Nasruddin ibni Pengiran Muda Besar Abdullah (Note: His full name was "Sultan Nasruddin ibni Pengiran Muda Besar Abdullah ibni Sultan 'Abdul Jalilul Akbar." His given name was occasionally spelled as "Nassaruddin". After his passing, he was posthumously honoured with the title "Marhum di Kianggeh.") (died 1710) was the sultan of Brunei from 1690 to 1710, and the grandson of Abdul Jalilul Akbar. Nasruddin is described as a smart monarch who was very interested in state government and administration.

== Reign (1690–1710) ==
=== Succession ===
Nasruddin's succession to the throne was unsurprising due to his active role in governance and war planning under Sultan Muhyiddin during the 12-year-long Bruneian civil war. Although Raja Bendahara was the expected successor, his prior death left the position open. Furthermore, Nasruddin's father, Pengiran Muda Besar Abdullah ibni Sultan Abdul Jalilul Akbar, was the elder and a respected figure, making Nasruddin a legitimate heir in line with Brunei's royal traditions.

=== Involvement of Dato Godam ===
During Nasruddin's reign around 1691, a Minangkabau nobleman named Dato Godam, a descendant of Bendahara Tanjung Sungayang from Sumatra, arrived in Brunei. His father, Bendahara Harun, had married a Dutch woman, which led to Dato Godam facing discrimination. Although he was meant to succeed his father, the Minangkabau people, known for their strict adherence to customs, rejected him, insisting he was not a true Minangkabau. Feeling deeply humiliated, Dato Godam chose to leave and sought refuge in Sarawak. Realising his son's absence, Bendahara Harun later sent a search party to locate him.

While in Sarawak, Dato Godam encountered Pengiran Temenggong Pengiran Abdul Kadir, who had left Brunei after the sultan, Nasruddin, had taken his daughter in marriage. Despite the honour of being related to the sultan, Pengiran Temenggong was deeply troubled, as his daughter's marriage brought her only sadness and hardship. When he approached the sultan, he openly shared his sorrow and reluctance, which moved Nasruddin.
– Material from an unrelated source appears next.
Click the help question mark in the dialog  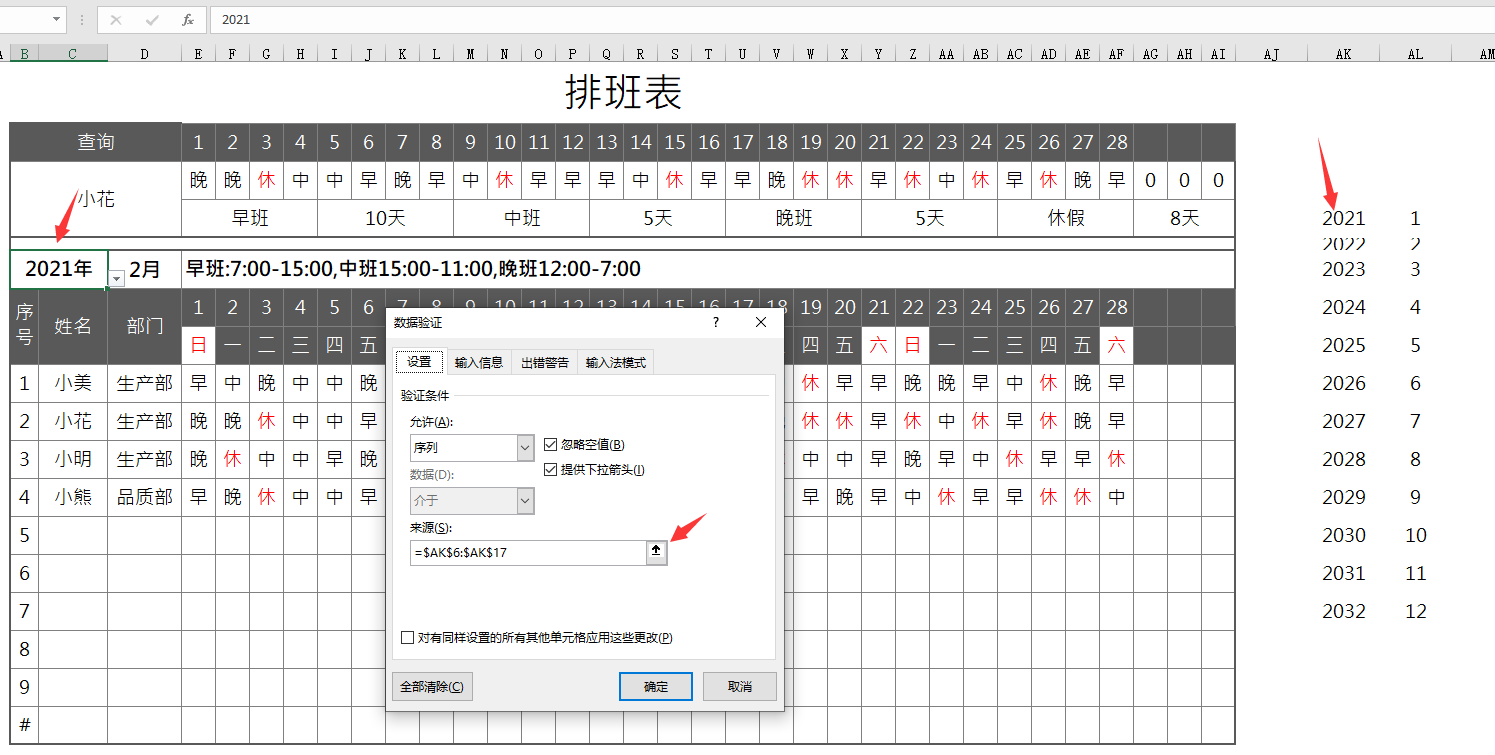click(x=716, y=322)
Although the sultan sympathised with his plight, he felt unable to change the situation. Pengiran Temenggong explained that he was not ungrateful for the sultan’s favour but had come to seek permission to settle in Sarawak. He recalled how Nasruddin had once saved him from drowning in the river, an act that he regarded as a great honour. However, despite the prestige of the sultan's gift, he compared it to a fine meal that still left an uneasy feeling, symbolising his discomfort with his daughter’s marriage. With humility, he requested to leave for Sarawak in search of peace from his inner turmoil.
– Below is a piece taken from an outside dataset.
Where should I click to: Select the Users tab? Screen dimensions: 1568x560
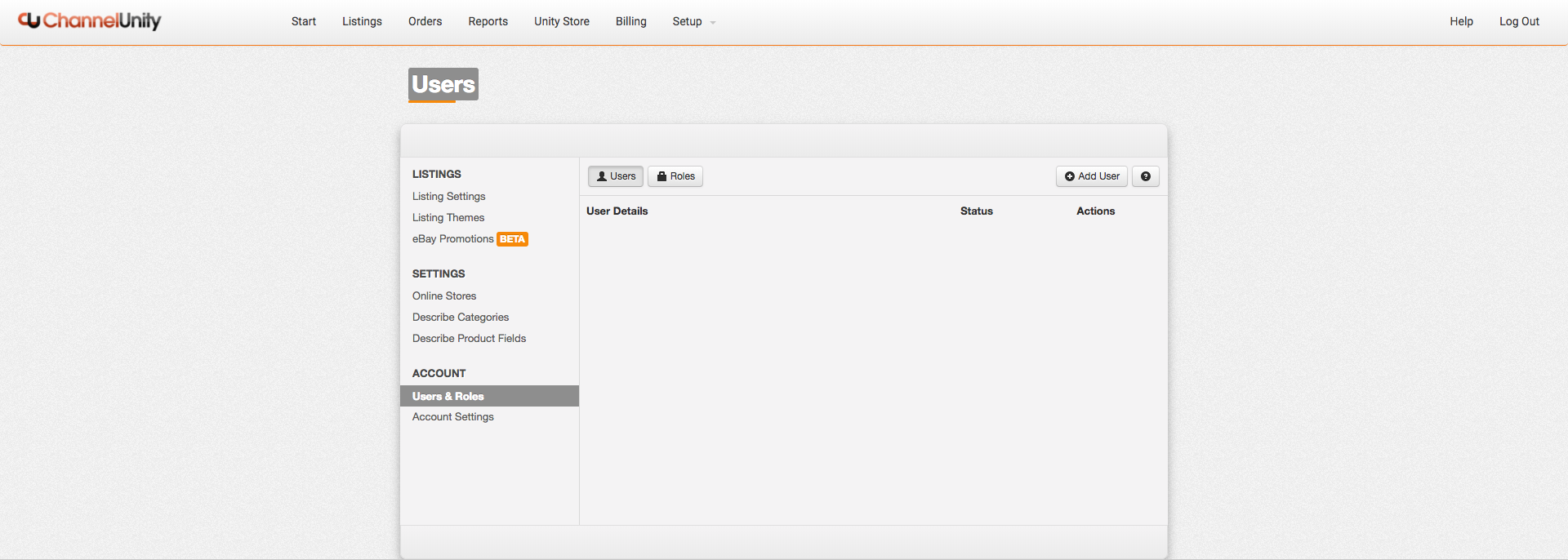point(616,176)
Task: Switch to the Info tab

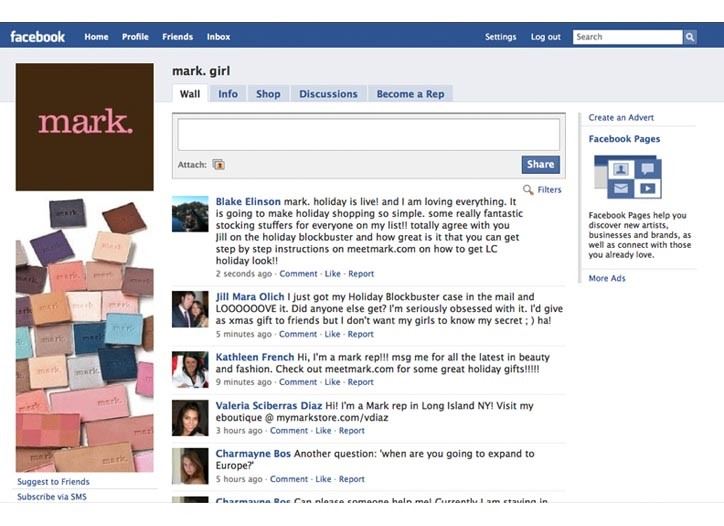Action: tap(228, 94)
Touched by Pengiran Temenggong's sincere plea to leave Brunei for Sarawak, Nasruddin empathised with his emotions and responded with kindness and understanding. The bond between Pengiran Temenggong and Dato Godam, who had acquired knowledge and education from his mother, ultimately led Dato Godam to Brunei. Recognising his intellectual background and ambitions, Nasruddin welcomed him warmly. The sultan highly valued individuals who were knowledgeable, honest, and dedicated to serving their country. Over time, their relationship deepened as Nasruddin came to appreciate Dato Godam's wisdom in governance and his admirable character. Acknowledging his abilities, the sultan increasingly relied on him, especially as Brunei navigated a period of great challenges.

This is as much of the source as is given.